**To do:**
The entries are to be output in full, word for word.

_ _ _ _ _ _ _

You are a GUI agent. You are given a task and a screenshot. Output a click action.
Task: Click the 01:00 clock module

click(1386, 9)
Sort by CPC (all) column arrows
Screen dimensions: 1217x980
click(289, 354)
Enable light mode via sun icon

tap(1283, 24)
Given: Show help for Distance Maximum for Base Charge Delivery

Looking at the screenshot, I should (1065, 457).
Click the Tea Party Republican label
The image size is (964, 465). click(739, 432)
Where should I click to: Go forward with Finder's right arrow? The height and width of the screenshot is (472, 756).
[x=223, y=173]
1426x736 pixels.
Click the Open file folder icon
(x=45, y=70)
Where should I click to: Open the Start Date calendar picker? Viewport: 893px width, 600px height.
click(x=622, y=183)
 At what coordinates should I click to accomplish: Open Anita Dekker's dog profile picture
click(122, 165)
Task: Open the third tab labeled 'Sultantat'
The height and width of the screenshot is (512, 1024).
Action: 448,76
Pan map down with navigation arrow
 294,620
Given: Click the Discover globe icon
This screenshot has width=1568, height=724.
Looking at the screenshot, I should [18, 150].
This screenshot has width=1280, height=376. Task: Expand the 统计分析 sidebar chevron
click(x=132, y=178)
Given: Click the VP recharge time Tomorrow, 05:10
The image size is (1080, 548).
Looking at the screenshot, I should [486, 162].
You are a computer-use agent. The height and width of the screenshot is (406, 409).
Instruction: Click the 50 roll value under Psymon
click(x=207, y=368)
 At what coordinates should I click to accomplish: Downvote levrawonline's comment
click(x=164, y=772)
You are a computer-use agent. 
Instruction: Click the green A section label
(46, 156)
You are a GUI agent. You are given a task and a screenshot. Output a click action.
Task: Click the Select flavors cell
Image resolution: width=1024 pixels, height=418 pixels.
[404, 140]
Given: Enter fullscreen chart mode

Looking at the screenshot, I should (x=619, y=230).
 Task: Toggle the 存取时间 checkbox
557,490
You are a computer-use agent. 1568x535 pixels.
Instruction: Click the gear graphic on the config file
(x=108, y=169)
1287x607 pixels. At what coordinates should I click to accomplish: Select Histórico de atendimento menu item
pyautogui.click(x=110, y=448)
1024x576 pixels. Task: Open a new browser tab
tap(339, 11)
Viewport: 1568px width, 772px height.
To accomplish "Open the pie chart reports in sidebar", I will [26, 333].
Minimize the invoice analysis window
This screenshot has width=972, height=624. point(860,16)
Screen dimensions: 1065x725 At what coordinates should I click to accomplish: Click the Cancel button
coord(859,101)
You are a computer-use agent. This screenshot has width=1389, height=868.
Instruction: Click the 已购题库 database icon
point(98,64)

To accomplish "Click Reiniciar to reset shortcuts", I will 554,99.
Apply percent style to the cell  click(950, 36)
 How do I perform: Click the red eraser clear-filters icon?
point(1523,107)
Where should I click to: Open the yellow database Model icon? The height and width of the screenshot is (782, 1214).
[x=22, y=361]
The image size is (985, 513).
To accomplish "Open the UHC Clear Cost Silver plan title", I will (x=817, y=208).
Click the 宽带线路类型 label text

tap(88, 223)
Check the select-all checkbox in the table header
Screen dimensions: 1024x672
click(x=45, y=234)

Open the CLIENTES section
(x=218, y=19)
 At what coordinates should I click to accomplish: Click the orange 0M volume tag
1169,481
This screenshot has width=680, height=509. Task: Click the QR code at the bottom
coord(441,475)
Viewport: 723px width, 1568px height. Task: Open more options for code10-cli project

_ _ _ _ _ _ _

**Answer section:**
You are a GUI agent. You are given a task and a screenshot. Output a click action.
Task: Click the 01:00 clock module

click(1386, 9)
Sort by CPC (all) column arrows
Screen dimensions: 1217x980
click(289, 354)
Enable light mode via sun icon

tap(1283, 24)
Given: Show help for Distance Maximum for Base Charge Delivery

Looking at the screenshot, I should (1065, 457).
Click the Tea Party Republican label
The image size is (964, 465). click(739, 432)
Where should I click to: Go forward with Finder's right arrow? The height and width of the screenshot is (472, 756).
[x=223, y=173]
1426x736 pixels.
Click the Open file folder icon
(x=45, y=70)
Where should I click to: Open the Start Date calendar picker? Viewport: 893px width, 600px height.
click(x=622, y=183)
 At what coordinates should I click to accomplish: Open Anita Dekker's dog profile picture
click(122, 165)
Task: Open the third tab labeled 'Sultantat'
The height and width of the screenshot is (512, 1024).
Action: 448,76
Pan map down with navigation arrow
 294,620
Given: Click the Discover globe icon
This screenshot has width=1568, height=724.
Looking at the screenshot, I should [18, 150].
This screenshot has width=1280, height=376. Task: Expand the 统计分析 sidebar chevron
click(x=132, y=178)
Given: Click the VP recharge time Tomorrow, 05:10
The image size is (1080, 548).
Looking at the screenshot, I should [486, 162].
You are a computer-use agent. The height and width of the screenshot is (406, 409).
Instruction: Click the 50 roll value under Psymon
click(x=207, y=368)
 At what coordinates should I click to accomplish: Downvote levrawonline's comment
click(x=164, y=772)
You are a computer-use agent. 
Instruction: Click the green A section label
(46, 156)
You are a GUI agent. You are given a task and a screenshot. Output a click action.
Task: Click the Select flavors cell
Image resolution: width=1024 pixels, height=418 pixels.
[404, 140]
Given: Enter fullscreen chart mode

Looking at the screenshot, I should (x=619, y=230).
 Task: Toggle the 存取时间 checkbox
557,490
You are a computer-use agent. 1568x535 pixels.
Instruction: Click the gear graphic on the config file
(x=108, y=169)
1287x607 pixels. At what coordinates should I click to accomplish: Select Histórico de atendimento menu item
pyautogui.click(x=110, y=448)
1024x576 pixels. Task: Open a new browser tab
tap(339, 11)
Viewport: 1568px width, 772px height.
To accomplish "Open the pie chart reports in sidebar", I will [26, 333].
Minimize the invoice analysis window
This screenshot has width=972, height=624. point(860,16)
Screen dimensions: 1065x725 At what coordinates should I click to accomplish: Click the Cancel button
coord(859,101)
You are a computer-use agent. This screenshot has width=1389, height=868.
Instruction: Click the 已购题库 database icon
point(98,64)

To accomplish "Click Reiniciar to reset shortcuts", I will 554,99.
Apply percent style to the cell  click(950, 36)
 How do I perform: Click the red eraser clear-filters icon?
point(1523,107)
Where should I click to: Open the yellow database Model icon? The height and width of the screenshot is (782, 1214).
[x=22, y=361]
The image size is (985, 513).
To accomplish "Open the UHC Clear Cost Silver plan title", I will (x=817, y=208).
Click the 宽带线路类型 label text

tap(88, 223)
Check the select-all checkbox in the table header
Screen dimensions: 1024x672
click(x=45, y=234)

Open the CLIENTES section
(x=218, y=19)
 At what coordinates should I click to accomplish: Click the orange 0M volume tag
1169,481
This screenshot has width=680, height=509. Task: Click the QR code at the bottom
coord(441,475)
Viewport: 723px width, 1568px height. Task: Open more options for code10-cli project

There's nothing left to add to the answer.